If there are any boats still using coal passers, (probably river boats used as museums or tourist cruises–the last coal fired ship on the Great Lakes is the ferry Badger that probably always had automatic coal feed), they would definitely fit the category of “niche/artisanal.”

We still have 5 employed in London. Light brigade: carrying the torch for London's last gas street lamps | Heritage | The Guardian

VCR repair would be one category that a general electronics repair person would work on. Just because one type went away doesn’t mean all types did.

OTOH, modern electronics are virtually disposable upon first failure so repair shops have mostly, but not completely, disappeared. There are still places that scrounge for stuff at thrift shops and garage sales, fix them and sell them to working poor folk.

But a lot of stuff just isn’t worth it. A few months ago I checked out for the first time a PC repair business I pass by a lot. The guy had, for example, several tablets for sale. All less powerful and more expensive than a $50 Amazon Fire Tablet. Ditto other stuff: desktops, laptops, etc. I think virus removal and such is they only way he can stay afloat. Didn’t seem to be in the phone screen repair business which is in fairly decent demand.

Back around 1998 I took a weeklong river cruise on File:DeltaQueenRacing.jpg - Wikipedia. (Dumb VBulletin; ignore the smiley in the url. Clicking it still works.)

The boat and the company have since ceased operations.
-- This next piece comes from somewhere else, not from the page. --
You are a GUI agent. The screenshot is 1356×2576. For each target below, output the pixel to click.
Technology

When I rode her she still had the original 1900s-era dual expansion piston steam engine. The paddle really was the prime mover.

But the boiler was fired by diesel fuel and had been since at least the 1970s if not earlier. So no stokers.

Pssst…If you check “Disable smilies in text” option while composing a post, you won’t have that dumb problem.

Thank you. I did not know that. Or rather I’d seen the checkbox but hadn’t made the connection that it was applicable to this situation.

Ooh, good one ! Another related profession : the knocker-up. Short-lived profession since they existed after factories and strict time-keeping but before individual alarm clocks, their job was to go out and bang on people’s window with a long stick to wake them up in the morning so they could be at the factory bright and early.

Flash programmers.

Actually, the fuel used on the DQ was Bunker C (AKA #6 fuel oil) which was one step up from tar; it was heated to make to move through the pipes better. I think she was built that way.

I was going to question the burning of bunker oil. But I looked at the picture. blacking out like that does look like bunker “c”. Oops.

True bunker “c” needs to be heated to at least 130 degrees to pump it and around 180 degrees to atomize it properly in the burner. And if you spill a little while changing a burner the spilled oil may burn. Or if you spill it in a bilge water will float on top of it.